(193f) Optimal Depot Size and Location Selection in Biofuel Supply Chain Under Temporal and Spatial Variabilities over a 10-Year Period | AIChE

(193f) Optimal Depot Size and Location Selection in Biofuel Supply Chain Under Temporal and Spatial Variabilities over a 10-Year Period

Authors 

Lin, Y. - Presenter, Idaho National Laboratory
Thompson, D., Idaho National Laboratory
Mohammad, R., Idaho National Laboratory
Hartley, D., Idaho National Laboratory
Numerous studies have been conducted to quantify biomass availability, supply uncertainty, and to design biomass supply chains with minimized total logistics costs. These studies are mostly conducted relied on biomass yield and qualities at a single point in time and ignored variability that may arise simply due to variation in environmental factors. However, the most economical size and location for biomass depot should be defined based on temporal and spatial variability of feedstock supply and quality.
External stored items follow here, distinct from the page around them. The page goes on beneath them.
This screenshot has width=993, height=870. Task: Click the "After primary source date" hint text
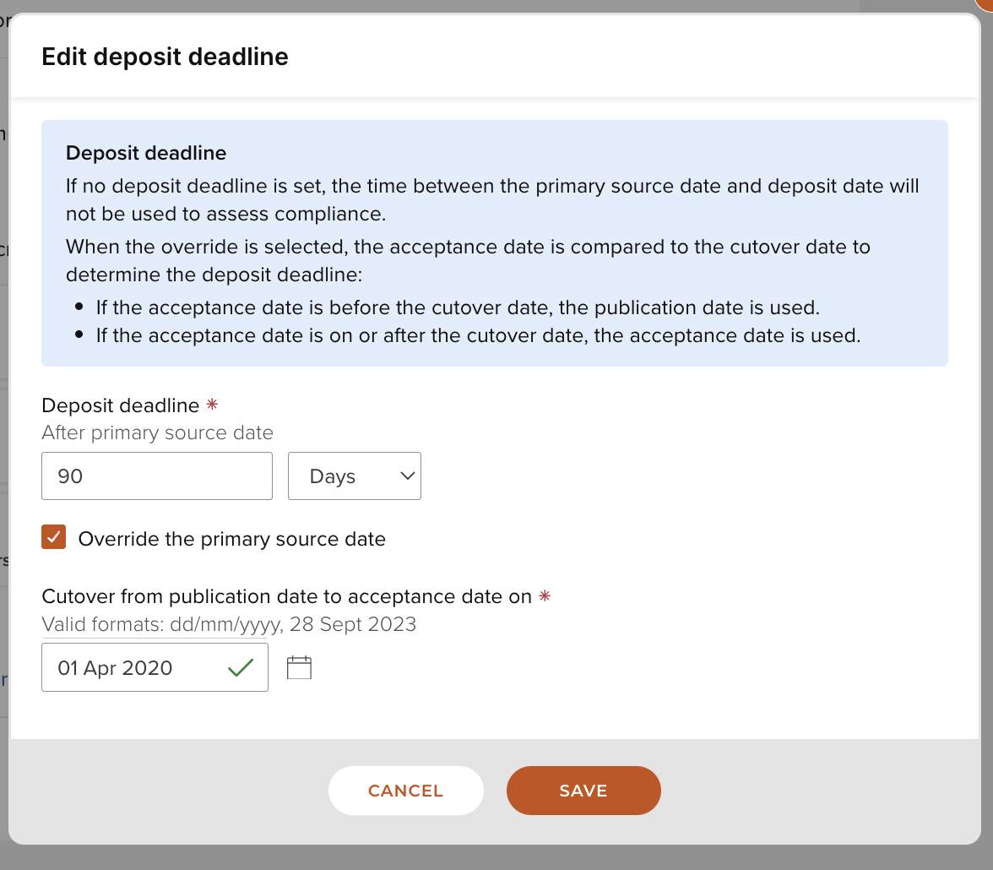157,433
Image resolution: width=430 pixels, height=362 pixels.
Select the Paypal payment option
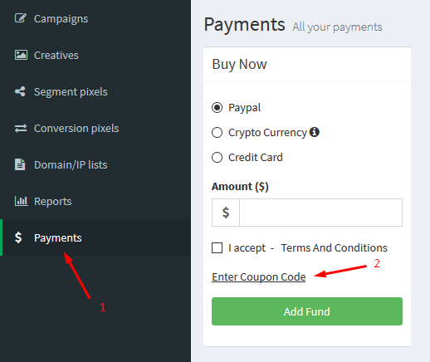pyautogui.click(x=217, y=107)
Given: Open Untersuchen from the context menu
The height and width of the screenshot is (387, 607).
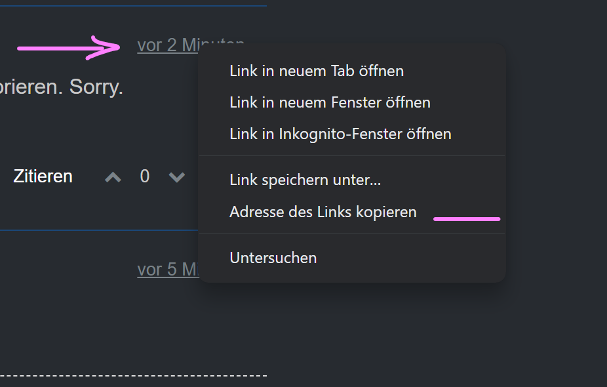Looking at the screenshot, I should click(x=273, y=258).
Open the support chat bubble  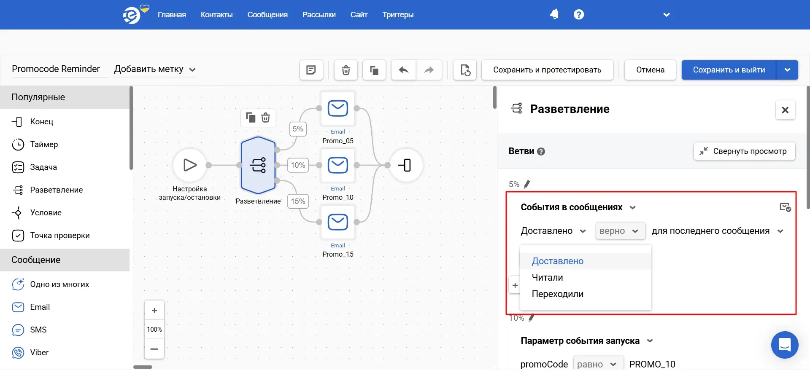pyautogui.click(x=784, y=345)
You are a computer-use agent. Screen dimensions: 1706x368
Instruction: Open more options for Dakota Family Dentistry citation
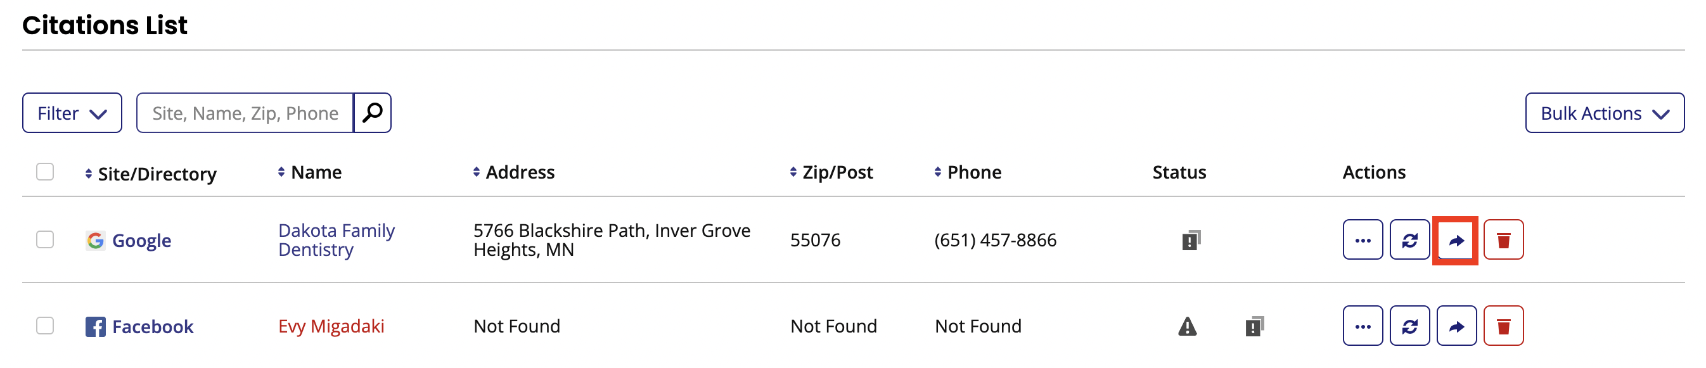coord(1362,240)
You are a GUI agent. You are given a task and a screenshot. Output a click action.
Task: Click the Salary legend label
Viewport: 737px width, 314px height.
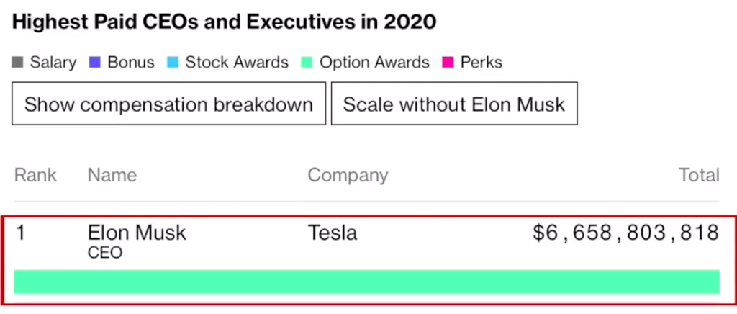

Using static biomass quality attributes in biofuel supply chain design can lead to system designs with non-robust critical material attributes (CMAs) for preprocessing operation and non-consistent critical quality attributes for biofuel conversion process. To address this issue, an innovative computational model was developed to determine the optimal biofuel supply system configuration over a 10-year period (2010- 2019) considering the variabilities that temporally affect both biomass quantity and quality. In this analysis, the variability of biomass yield, quality parameters were linked to weather factors, especially precipitation and drought events occurred during growing season. Modeling results identified the optimal depot location and size in the selected supply region, under variability of herbaceous biomass sources and quality parameters encountered in the biomass sources over a 10-year period. The resulted total delivered feedstock cost of $83.78/dry ton was lower compared to the cost of $91.75/dry ton in the case where optimal depot location and size were determined from 1-year biomass sources and quality variability. In conclusion, this novel computation tool can be used to design the least cost supply chain configuration that delivers feedstock blend that meets or exceeds the CMAs for biofuel production, more importantly, with the ability to handle temporal and spatial variability of feedstock supply and quality.